EXTRAIT DU TEXTE:
Puits-canadien au Québec: trop dangereux et trop coûteux.
Puits-canadien au Québec: liens rapides au texte
Le principe du puits canadien
Le puits provençal en Europe
Pas rentable pour le chauffage
Questions de moisissures
Puits canadien vs VRC
Un système assez complexe
Applications commerciales?
Rafraichir ou climatiser?
Après 40 ans d’essais et d’erreurs, l’utilisation du puits-canadien pour le préchauffage et le refroidissement de l’air des habitations unifamiliales devrait être abandonnée au profit du ventilateur récupérateur de chaleur (VRC).
C’est mon opinion et elle est partagée par presque tous les vieux routiers de la construction écologique qui voient ressurgir le « miracle » du puits-canadien à tous les 10 ans par des écolos séduits par son apparente simplicité.
Le principe du puits-canadien
Un puits canadien est un tuyau enfoui dans le sol servant de prise d’air pour la maison. Faisant généralement de 30 à 40 mètres de longueur, le tuyau est enfoui à 2 mètres de profondeur pour réchauffer l’air entrant en hiver et pour refroidir l’air entrant en été à partir de la masse thermique du sol qui est à une température moyenne et relativement constante de 10’C à cette profondeur.

Données de pointage des cibles:
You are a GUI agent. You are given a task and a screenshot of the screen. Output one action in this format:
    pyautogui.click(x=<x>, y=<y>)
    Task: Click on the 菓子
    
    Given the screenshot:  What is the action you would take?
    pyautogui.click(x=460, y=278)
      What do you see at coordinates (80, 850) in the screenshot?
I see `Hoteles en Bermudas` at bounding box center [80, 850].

TÂCHE PROPOSÉE:
Pouvez-vous réécrire sous forme de liste le paragraphe de l'article sur le puits canadien qui commence par « Un puits canadien est un tuyau », en conservant ses faits principaux ?

LA SOLUTION:
- Un puits canadien est un tuyau enfoui dans le sol qui sert de prise d'air pour la maison.
- Il mesure généralement de 30 à 40 mètres de longueur.
- Il est enfoui à 2 mètres de profondeur.
- Il réchauffe l'air entrant en hiver et le refroidit en été grâce à la masse thermique du sol.
- À cette profondeur, le sol garde une température moyenne relativement constante de 10 °C.